Reproduce the text of each of the following records verbatim, omitting the pictures.

** start of Provided entries **

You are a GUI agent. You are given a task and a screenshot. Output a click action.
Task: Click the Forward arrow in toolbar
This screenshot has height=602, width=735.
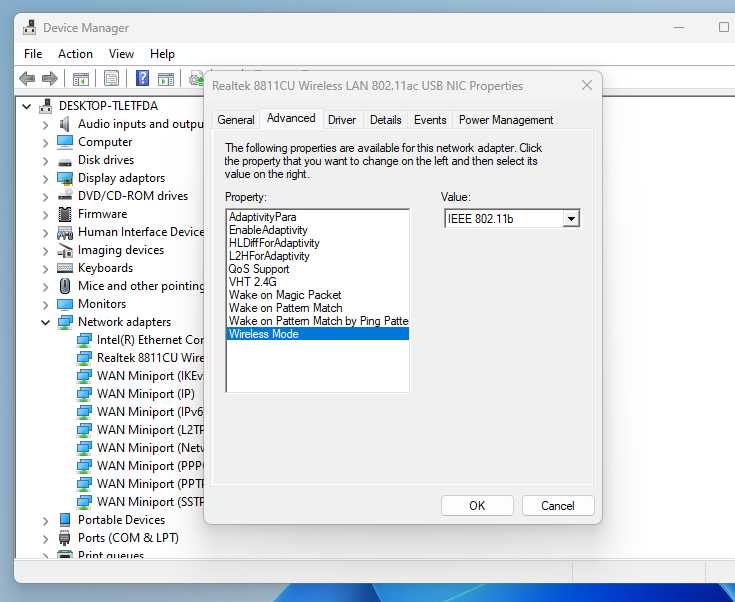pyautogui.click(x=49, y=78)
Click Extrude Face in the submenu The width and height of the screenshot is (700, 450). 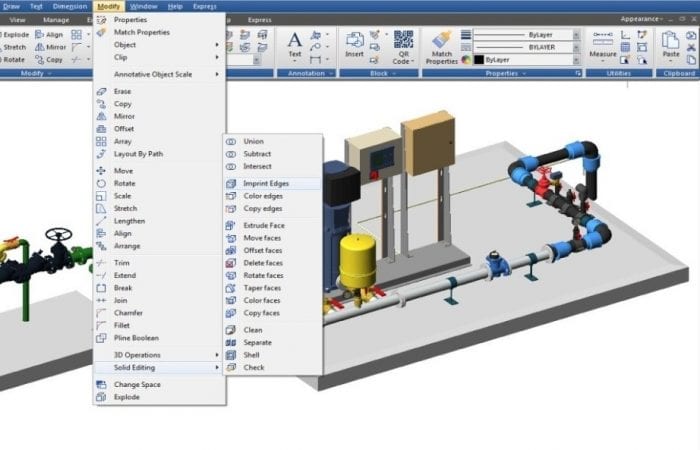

** end of Provided entries **

Completed task »
You are a GUI agent. You are given a task and a screenshot. Output a click action.
Task: Click the Forward arrow in toolbar
This screenshot has height=602, width=735.
pyautogui.click(x=49, y=78)
Click Extrude Face in the submenu The width and height of the screenshot is (700, 450). 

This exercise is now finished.